_Problem details_
Transcribe the records below line by line, exactly as they read.

_Information shown_
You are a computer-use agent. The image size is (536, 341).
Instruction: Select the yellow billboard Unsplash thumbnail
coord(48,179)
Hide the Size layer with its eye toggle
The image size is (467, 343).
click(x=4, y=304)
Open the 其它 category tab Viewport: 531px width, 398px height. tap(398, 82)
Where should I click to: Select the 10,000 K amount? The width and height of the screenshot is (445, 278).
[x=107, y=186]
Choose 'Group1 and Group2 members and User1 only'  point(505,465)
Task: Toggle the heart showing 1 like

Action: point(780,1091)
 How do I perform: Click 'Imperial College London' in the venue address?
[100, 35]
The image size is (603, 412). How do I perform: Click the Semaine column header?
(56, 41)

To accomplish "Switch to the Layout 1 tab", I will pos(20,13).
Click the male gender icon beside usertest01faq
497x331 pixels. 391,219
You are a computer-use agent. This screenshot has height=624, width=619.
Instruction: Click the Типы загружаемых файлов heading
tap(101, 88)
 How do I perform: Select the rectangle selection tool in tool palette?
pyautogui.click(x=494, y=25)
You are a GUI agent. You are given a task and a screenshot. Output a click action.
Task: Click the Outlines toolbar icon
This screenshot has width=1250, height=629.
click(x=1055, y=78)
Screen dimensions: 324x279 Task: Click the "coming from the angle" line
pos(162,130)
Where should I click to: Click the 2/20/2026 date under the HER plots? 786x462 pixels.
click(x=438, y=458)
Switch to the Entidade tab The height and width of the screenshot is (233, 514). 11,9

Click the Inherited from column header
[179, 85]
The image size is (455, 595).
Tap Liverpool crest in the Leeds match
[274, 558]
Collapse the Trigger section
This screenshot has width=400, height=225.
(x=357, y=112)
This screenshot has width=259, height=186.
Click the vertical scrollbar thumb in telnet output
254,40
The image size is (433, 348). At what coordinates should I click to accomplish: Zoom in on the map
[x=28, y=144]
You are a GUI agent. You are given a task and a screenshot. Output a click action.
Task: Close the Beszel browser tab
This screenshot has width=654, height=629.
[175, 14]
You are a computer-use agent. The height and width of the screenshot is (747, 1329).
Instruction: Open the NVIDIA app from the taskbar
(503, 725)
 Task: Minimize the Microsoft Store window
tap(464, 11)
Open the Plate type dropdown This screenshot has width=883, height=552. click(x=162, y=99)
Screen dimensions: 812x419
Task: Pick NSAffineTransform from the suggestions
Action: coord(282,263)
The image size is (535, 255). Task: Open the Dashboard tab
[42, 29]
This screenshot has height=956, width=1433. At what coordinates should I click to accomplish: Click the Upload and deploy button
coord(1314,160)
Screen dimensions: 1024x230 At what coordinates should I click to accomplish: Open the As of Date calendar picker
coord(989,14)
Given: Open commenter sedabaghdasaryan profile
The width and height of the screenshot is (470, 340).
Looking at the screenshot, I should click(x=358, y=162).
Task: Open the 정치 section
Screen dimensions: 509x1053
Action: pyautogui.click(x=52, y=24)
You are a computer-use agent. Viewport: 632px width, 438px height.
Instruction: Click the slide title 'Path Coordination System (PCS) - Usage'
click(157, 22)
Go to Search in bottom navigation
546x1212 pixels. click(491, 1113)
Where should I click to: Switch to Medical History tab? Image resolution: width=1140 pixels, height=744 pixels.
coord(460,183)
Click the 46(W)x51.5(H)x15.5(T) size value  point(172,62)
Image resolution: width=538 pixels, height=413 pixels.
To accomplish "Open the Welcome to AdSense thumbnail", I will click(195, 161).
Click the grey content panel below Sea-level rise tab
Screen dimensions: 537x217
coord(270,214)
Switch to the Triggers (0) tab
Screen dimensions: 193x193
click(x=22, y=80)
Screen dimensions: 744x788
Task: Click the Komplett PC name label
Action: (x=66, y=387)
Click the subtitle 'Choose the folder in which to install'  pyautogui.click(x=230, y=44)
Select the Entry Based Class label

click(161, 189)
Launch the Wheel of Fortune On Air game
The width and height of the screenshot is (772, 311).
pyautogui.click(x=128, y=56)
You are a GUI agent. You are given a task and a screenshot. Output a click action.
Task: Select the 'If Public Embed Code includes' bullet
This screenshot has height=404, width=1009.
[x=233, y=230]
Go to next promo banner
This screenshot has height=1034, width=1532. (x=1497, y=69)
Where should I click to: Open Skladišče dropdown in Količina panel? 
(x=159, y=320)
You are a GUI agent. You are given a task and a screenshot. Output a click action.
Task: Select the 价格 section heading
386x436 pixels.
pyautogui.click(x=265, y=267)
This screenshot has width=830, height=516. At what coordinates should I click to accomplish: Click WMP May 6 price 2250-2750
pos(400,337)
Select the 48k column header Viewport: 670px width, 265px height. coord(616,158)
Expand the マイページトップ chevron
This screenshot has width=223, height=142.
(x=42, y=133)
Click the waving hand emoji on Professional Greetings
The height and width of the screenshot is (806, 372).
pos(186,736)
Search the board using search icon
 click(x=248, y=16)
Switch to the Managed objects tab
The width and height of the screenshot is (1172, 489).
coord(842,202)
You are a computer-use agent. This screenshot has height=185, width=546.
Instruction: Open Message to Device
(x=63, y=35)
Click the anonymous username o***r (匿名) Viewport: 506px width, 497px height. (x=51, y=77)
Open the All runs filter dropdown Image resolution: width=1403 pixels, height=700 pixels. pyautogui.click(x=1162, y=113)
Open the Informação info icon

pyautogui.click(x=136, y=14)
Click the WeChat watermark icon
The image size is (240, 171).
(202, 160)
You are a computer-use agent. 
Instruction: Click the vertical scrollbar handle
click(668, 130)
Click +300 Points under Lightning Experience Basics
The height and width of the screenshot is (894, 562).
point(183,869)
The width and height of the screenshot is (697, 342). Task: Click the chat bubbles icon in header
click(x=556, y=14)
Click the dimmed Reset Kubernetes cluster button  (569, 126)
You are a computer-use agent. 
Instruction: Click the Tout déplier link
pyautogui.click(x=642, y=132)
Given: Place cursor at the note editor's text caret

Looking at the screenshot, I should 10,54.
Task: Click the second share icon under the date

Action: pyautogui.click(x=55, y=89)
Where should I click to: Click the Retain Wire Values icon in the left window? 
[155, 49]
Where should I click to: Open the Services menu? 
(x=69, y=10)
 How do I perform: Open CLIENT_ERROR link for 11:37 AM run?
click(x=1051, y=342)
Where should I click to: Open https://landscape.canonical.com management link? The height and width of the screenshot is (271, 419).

_Answer below_
You are a computer-use agent. The image size is (536, 341).
Instruction: Select the yellow billboard Unsplash thumbnail
coord(48,179)
Hide the Size layer with its eye toggle
The image size is (467, 343).
click(x=4, y=304)
Open the 其它 category tab Viewport: 531px width, 398px height. tap(398, 82)
Where should I click to: Select the 10,000 K amount? The width and height of the screenshot is (445, 278).
[x=107, y=186]
Choose 'Group1 and Group2 members and User1 only'  point(505,465)
Task: Toggle the heart showing 1 like

Action: point(780,1091)
 How do I perform: Click 'Imperial College London' in the venue address?
[100, 35]
The image size is (603, 412). How do I perform: Click the Semaine column header?
(56, 41)

To accomplish "Switch to the Layout 1 tab", I will pos(20,13).
Click the male gender icon beside usertest01faq
497x331 pixels. 391,219
You are a computer-use agent. This screenshot has height=624, width=619.
Instruction: Click the Типы загружаемых файлов heading
tap(101, 88)
 How do I perform: Select the rectangle selection tool in tool palette?
pyautogui.click(x=494, y=25)
You are a GUI agent. You are given a task and a screenshot. Output a click action.
Task: Click the Outlines toolbar icon
This screenshot has width=1250, height=629.
click(x=1055, y=78)
Screen dimensions: 324x279 Task: Click the "coming from the angle" line
pos(162,130)
Where should I click to: Click the 2/20/2026 date under the HER plots? 786x462 pixels.
click(x=438, y=458)
Switch to the Entidade tab The height and width of the screenshot is (233, 514). 11,9

Click the Inherited from column header
[179, 85]
The image size is (455, 595).
Tap Liverpool crest in the Leeds match
[274, 558]
Collapse the Trigger section
This screenshot has width=400, height=225.
(x=357, y=112)
This screenshot has width=259, height=186.
Click the vertical scrollbar thumb in telnet output
254,40
The image size is (433, 348). At what coordinates should I click to accomplish: Zoom in on the map
[x=28, y=144]
You are a GUI agent. You are given a task and a screenshot. Output a click action.
Task: Close the Beszel browser tab
This screenshot has width=654, height=629.
[175, 14]
You are a computer-use agent. The height and width of the screenshot is (747, 1329).
Instruction: Open the NVIDIA app from the taskbar
(503, 725)
 Task: Minimize the Microsoft Store window
tap(464, 11)
Open the Plate type dropdown This screenshot has width=883, height=552. click(x=162, y=99)
Screen dimensions: 812x419
Task: Pick NSAffineTransform from the suggestions
Action: coord(282,263)
The image size is (535, 255). Task: Open the Dashboard tab
[42, 29]
This screenshot has height=956, width=1433. At what coordinates should I click to accomplish: Click the Upload and deploy button
coord(1314,160)
Screen dimensions: 1024x230 At what coordinates should I click to accomplish: Open the As of Date calendar picker
coord(989,14)
Given: Open commenter sedabaghdasaryan profile
The width and height of the screenshot is (470, 340).
Looking at the screenshot, I should click(x=358, y=162).
Task: Open the 정치 section
Screen dimensions: 509x1053
Action: pyautogui.click(x=52, y=24)
You are a computer-use agent. Viewport: 632px width, 438px height.
Instruction: Click the slide title 'Path Coordination System (PCS) - Usage'
click(157, 22)
Go to Search in bottom navigation
546x1212 pixels. click(491, 1113)
Where should I click to: Switch to Medical History tab? Image resolution: width=1140 pixels, height=744 pixels.
coord(460,183)
Click the 46(W)x51.5(H)x15.5(T) size value  point(172,62)
Image resolution: width=538 pixels, height=413 pixels.
To accomplish "Open the Welcome to AdSense thumbnail", I will click(195, 161).
Click the grey content panel below Sea-level rise tab
Screen dimensions: 537x217
coord(270,214)
Switch to the Triggers (0) tab
Screen dimensions: 193x193
click(x=22, y=80)
Screen dimensions: 744x788
Task: Click the Komplett PC name label
Action: (x=66, y=387)
Click the subtitle 'Choose the folder in which to install'  pyautogui.click(x=230, y=44)
Select the Entry Based Class label

click(161, 189)
Launch the Wheel of Fortune On Air game
The width and height of the screenshot is (772, 311).
pyautogui.click(x=128, y=56)
You are a GUI agent. You are given a task and a screenshot. Output a click action.
Task: Select the 'If Public Embed Code includes' bullet
This screenshot has height=404, width=1009.
[x=233, y=230]
Go to next promo banner
This screenshot has height=1034, width=1532. (x=1497, y=69)
Where should I click to: Open Skladišče dropdown in Količina panel? 
(x=159, y=320)
You are a GUI agent. You are given a task and a screenshot. Output a click action.
Task: Select the 价格 section heading
386x436 pixels.
pyautogui.click(x=265, y=267)
This screenshot has width=830, height=516. At what coordinates should I click to accomplish: Click WMP May 6 price 2250-2750
pos(400,337)
Select the 48k column header Viewport: 670px width, 265px height. coord(616,158)
Expand the マイページトップ chevron
This screenshot has width=223, height=142.
(x=42, y=133)
Click the waving hand emoji on Professional Greetings
The height and width of the screenshot is (806, 372).
pos(186,736)
Search the board using search icon
 click(x=248, y=16)
Switch to the Managed objects tab
The width and height of the screenshot is (1172, 489).
coord(842,202)
You are a computer-use agent. This screenshot has height=185, width=546.
Instruction: Open Message to Device
(x=63, y=35)
Click the anonymous username o***r (匿名) Viewport: 506px width, 497px height. (x=51, y=77)
Open the All runs filter dropdown Image resolution: width=1403 pixels, height=700 pixels. pyautogui.click(x=1162, y=113)
Open the Informação info icon

pyautogui.click(x=136, y=14)
Click the WeChat watermark icon
The image size is (240, 171).
(202, 160)
You are a computer-use agent. 
Instruction: Click the vertical scrollbar handle
click(668, 130)
Click +300 Points under Lightning Experience Basics
The height and width of the screenshot is (894, 562).
point(183,869)
The width and height of the screenshot is (697, 342). Task: Click the chat bubbles icon in header
click(x=556, y=14)
Click the dimmed Reset Kubernetes cluster button  (569, 126)
You are a computer-use agent. 
Instruction: Click the Tout déplier link
pyautogui.click(x=642, y=132)
Given: Place cursor at the note editor's text caret

Looking at the screenshot, I should 10,54.
Task: Click the second share icon under the date

Action: pyautogui.click(x=55, y=89)
Where should I click to: Click the Retain Wire Values icon in the left window? 
[155, 49]
Where should I click to: Open the Services menu? 
(x=69, y=10)
 How do I perform: Open CLIENT_ERROR link for 11:37 AM run?
click(x=1051, y=342)
Where should I click to: Open https://landscape.canonical.com management link? The height and width of the screenshot is (271, 419).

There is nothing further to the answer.